Показатель 3-летней безрецидивной выживаемости
С даты рандомизации до даты первого зарегистрированного прогрессирования или даты смерти от любой причины, в зависимости от того, что наступило раньше, оценивается до 36 месяцев.
3-летняя выживаемость без местных рецидивов
Временное ограничение: С даты рандомизации до даты первой задокументированной тазовой недостаточности, оценено до 36 месяцев.
Показатель 3-летней выживаемости без местных рецидивов
С даты рандомизации до даты первой задокументированной тазовой недостаточности, оценено до 36 месяцев.
Частота хирургических осложнений
Временное ограничение: Операцию назначали через 2-4 недели после окончания неоадъювантной терапии.
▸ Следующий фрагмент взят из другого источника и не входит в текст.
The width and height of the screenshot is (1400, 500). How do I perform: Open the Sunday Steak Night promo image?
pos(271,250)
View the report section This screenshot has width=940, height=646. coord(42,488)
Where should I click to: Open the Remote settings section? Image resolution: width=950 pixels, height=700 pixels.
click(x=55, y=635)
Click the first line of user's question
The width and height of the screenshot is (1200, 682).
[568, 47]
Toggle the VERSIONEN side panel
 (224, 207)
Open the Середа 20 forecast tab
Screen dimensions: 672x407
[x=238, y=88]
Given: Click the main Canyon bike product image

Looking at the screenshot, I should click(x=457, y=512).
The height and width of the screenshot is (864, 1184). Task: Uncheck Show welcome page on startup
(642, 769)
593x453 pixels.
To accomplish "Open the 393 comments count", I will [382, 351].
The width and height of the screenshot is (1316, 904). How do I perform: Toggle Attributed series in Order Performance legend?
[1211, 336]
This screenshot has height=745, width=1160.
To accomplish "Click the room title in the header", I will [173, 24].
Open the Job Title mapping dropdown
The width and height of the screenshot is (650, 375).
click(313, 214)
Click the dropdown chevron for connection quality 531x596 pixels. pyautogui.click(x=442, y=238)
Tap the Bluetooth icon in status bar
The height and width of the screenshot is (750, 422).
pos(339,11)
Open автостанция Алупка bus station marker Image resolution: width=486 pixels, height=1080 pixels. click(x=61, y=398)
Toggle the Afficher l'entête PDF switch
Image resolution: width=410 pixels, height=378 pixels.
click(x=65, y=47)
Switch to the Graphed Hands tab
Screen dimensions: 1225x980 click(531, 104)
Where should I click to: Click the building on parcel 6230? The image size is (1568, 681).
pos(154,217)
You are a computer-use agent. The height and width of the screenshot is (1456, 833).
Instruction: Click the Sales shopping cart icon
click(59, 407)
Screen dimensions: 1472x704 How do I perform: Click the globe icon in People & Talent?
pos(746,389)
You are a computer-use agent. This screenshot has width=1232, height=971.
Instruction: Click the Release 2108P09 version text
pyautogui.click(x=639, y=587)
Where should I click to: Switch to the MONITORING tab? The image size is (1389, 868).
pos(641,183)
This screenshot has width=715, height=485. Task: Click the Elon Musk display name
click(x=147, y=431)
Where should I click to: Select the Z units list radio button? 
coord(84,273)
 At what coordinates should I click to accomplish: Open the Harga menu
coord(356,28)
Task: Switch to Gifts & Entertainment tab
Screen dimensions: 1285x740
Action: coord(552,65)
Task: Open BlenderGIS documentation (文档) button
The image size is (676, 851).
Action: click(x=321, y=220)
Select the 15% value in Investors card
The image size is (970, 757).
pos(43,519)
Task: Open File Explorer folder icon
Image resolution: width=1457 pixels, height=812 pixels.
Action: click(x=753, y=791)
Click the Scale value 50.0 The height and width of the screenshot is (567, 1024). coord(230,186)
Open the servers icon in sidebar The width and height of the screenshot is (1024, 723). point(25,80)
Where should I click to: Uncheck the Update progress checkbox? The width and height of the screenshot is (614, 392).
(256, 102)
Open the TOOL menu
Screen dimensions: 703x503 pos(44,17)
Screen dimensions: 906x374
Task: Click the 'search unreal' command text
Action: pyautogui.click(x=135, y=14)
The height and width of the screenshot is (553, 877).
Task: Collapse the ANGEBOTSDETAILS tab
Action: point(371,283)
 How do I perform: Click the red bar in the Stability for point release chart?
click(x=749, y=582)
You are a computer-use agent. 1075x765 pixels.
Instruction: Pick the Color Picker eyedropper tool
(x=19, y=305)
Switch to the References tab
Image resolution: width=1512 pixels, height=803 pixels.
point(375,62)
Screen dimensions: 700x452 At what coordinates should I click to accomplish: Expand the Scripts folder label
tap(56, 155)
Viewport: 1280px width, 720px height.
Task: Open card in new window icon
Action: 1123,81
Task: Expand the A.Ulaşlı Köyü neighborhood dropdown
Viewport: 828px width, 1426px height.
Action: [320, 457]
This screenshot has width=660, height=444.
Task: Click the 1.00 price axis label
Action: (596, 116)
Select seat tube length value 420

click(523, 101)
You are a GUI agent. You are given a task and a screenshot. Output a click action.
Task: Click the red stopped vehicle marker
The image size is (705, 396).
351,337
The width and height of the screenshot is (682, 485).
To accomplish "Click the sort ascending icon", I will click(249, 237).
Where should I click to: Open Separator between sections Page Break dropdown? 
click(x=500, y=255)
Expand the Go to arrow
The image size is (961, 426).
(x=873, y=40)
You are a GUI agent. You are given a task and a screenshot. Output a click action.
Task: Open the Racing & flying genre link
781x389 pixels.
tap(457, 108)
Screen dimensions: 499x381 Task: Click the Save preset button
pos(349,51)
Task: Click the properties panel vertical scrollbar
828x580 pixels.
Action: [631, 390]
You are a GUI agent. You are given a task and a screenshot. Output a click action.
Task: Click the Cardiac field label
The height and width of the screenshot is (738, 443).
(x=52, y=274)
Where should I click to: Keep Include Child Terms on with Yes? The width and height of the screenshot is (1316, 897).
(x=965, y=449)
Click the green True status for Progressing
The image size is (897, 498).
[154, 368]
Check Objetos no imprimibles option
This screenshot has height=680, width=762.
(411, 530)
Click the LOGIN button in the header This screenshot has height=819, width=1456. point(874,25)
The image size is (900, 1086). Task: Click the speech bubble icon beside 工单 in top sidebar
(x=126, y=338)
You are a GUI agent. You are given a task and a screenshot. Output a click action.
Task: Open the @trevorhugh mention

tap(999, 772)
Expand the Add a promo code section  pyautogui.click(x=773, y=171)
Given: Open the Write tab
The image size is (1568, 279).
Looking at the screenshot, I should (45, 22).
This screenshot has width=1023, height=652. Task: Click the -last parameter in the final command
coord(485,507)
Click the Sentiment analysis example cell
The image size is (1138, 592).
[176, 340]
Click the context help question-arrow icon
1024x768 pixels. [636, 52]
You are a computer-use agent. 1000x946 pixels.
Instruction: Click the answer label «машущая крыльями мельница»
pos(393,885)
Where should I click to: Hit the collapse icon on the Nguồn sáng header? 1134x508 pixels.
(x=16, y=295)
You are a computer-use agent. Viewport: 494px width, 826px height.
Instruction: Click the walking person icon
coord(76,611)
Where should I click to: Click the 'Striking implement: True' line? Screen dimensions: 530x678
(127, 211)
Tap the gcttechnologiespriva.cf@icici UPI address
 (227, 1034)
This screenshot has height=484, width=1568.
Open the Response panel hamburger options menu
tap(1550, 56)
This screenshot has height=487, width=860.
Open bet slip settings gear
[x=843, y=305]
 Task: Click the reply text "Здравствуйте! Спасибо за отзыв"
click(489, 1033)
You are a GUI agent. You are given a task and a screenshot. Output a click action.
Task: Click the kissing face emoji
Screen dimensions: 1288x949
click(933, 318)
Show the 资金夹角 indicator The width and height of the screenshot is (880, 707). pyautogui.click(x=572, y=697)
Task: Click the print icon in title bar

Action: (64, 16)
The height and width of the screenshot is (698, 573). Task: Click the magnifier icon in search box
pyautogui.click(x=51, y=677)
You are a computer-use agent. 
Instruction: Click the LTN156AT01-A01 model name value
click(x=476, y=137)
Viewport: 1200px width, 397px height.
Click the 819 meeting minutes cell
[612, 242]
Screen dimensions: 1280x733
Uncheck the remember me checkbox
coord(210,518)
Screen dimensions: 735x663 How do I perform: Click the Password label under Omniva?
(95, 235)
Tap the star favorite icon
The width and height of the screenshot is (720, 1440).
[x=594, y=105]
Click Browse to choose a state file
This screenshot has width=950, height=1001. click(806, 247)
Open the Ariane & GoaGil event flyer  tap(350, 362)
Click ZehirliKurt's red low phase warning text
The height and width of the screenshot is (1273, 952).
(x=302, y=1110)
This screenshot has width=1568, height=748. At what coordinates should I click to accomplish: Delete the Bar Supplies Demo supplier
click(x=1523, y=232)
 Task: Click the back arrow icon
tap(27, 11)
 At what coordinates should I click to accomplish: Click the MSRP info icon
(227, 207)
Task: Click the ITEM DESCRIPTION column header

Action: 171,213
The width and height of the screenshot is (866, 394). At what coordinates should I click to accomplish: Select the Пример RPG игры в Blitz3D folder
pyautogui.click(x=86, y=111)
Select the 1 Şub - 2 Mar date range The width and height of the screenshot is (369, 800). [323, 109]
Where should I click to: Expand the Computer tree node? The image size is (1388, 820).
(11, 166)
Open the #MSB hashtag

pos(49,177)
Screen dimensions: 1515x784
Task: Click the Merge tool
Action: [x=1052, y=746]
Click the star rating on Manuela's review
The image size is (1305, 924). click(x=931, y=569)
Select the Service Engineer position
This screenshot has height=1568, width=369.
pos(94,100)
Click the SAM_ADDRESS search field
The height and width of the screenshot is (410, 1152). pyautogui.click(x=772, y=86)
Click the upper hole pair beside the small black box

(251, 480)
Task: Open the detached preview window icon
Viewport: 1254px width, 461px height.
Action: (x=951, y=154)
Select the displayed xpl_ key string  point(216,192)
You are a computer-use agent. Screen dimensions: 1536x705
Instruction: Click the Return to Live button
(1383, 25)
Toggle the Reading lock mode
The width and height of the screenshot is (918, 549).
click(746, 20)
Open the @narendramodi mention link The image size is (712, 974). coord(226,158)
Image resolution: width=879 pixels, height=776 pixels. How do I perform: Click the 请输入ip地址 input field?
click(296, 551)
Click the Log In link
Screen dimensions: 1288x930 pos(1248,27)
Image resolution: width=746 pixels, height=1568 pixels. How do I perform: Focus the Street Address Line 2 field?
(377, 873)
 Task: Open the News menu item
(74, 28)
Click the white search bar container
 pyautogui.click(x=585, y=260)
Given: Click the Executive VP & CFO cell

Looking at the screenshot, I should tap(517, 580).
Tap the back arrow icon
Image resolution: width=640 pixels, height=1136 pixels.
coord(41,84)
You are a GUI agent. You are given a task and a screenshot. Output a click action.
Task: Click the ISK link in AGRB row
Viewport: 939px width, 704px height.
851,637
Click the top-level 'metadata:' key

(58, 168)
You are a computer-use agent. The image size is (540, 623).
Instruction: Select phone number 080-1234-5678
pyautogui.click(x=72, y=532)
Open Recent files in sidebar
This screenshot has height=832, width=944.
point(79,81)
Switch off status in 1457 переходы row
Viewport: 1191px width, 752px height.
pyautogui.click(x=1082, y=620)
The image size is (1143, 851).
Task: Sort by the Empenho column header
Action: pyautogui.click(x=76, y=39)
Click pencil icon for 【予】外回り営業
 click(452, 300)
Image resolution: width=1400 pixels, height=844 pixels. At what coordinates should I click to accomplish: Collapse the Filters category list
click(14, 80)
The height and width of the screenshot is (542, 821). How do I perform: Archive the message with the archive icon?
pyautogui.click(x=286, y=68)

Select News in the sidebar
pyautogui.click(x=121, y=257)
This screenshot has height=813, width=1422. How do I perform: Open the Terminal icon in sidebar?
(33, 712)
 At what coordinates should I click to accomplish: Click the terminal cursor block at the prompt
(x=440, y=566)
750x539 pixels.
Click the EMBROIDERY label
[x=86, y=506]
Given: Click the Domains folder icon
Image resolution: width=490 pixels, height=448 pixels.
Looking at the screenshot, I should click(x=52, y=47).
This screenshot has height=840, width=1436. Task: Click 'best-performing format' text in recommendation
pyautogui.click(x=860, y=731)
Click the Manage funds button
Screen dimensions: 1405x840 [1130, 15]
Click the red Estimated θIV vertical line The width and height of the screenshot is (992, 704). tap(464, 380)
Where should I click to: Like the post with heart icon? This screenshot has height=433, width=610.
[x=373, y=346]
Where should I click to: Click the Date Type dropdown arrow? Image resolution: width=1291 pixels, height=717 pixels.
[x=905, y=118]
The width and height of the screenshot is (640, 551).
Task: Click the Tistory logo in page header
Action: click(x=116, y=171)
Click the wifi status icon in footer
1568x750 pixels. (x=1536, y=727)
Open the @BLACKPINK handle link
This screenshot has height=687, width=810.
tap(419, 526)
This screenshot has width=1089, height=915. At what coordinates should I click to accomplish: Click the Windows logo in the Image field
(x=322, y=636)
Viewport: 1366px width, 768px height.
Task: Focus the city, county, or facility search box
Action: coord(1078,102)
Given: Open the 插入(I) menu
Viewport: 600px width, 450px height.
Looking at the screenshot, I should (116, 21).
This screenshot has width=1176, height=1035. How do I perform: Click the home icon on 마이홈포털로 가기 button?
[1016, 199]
Операционные осложнения оценивались в сроки до 5 лет после операции.
Частота хирургических осложнений, таких как интраоперационное кровотечение, несостоятельность анастомоза, кишечная непроходимость и др.
Операцию назначали через 2-4 недели после окончания неоадъювантной терапии. Операционные осложнения оценивались в сроки до 5 лет после операции.
Оценка качества жизни
Временное ограничение: От даты рандомизации до даты смерти по любой причине, по оценкам, до 10 лет.
Качество жизни будет оцениваться с использованием EORTC QLQ-C30, EORTC QLQ-CR29, шкалы LARS и шкалы Векснера.
От даты рандомизации до даты смерти по любой причине, по оценкам, до 10 лет.

Соавторы и исследователи

Здесь вы найдете людей и организации, участвующие в этом исследовании.

Спонсор

Fudan University

Следователи

  • Главный следователь: Zhen Zhang, M.D, PH.D, Fudan University

Публикации и полезные ссылки

Лицо, ответственное за внесение сведений об исследовании, добровольно предоставляет эти публикации. Это может быть что угодно, связанное с исследованием.

Общие публикации

Полезные ссылки

Даты записи исследования

Эти даты отслеживают ход отправки отчетов об исследованиях и сводных результатов на сайт ClinicalTrials.gov. Записи исследований и сообщаемые результаты проверяются Национальной медицинской библиотекой (NLM), чтобы убедиться, что они соответствуют определенным стандартам контроля качества, прежде чем публиковать их на общедоступном веб-сайте.

Изучение основных дат

Начало исследования (Действительный)

1 мая 2021 г.

Первичное завершение (Действительный)

1 сентября 2023 г.

Завершение исследования (Действительный)

1 января 2025 г.

Даты регистрации исследования

Первый отправленный

15 августа 2020 г.

Впервые представлено, что соответствует критериям контроля качества

15 августа 2020 г.

Первый опубликованный (Действительный)

19 августа 2020 г.

Обновления учебных записей

Последнее опубликованное обновление (Действительный)

25 марта 2025 г.

Последнее отправленное обновление, отвечающее критериям контроля качества

16 января 2025 г.

Последняя проверка

1 января 2025 г.

Дополнительная информация

Термины, связанные с этим исследованием

Дополнительные соответствующие термины MeSH

Другие идентификационные номера исследования

  • FDRT-2020-236-2156

Информация о лекарствах и устройствах, исследовательские документы

Изучает лекарственный продукт, регулируемый FDA США.

Нет

Изучает продукт устройства, регулируемый Управлением по санитарному надзору за качеством пищевых продуктов и медикаментов США.

Нет

Эта информация была получена непосредственно с веб-сайта clinicaltrials.gov без каких-либо изменений. Если у вас есть запросы на изменение, удаление или обновление сведений об исследовании, обращайтесь по адресу register@clinicaltrials.gov. Как только изменение будет реализовано на clinicaltrials.gov, оно будет автоматически обновлено и на нашем веб-сайте. .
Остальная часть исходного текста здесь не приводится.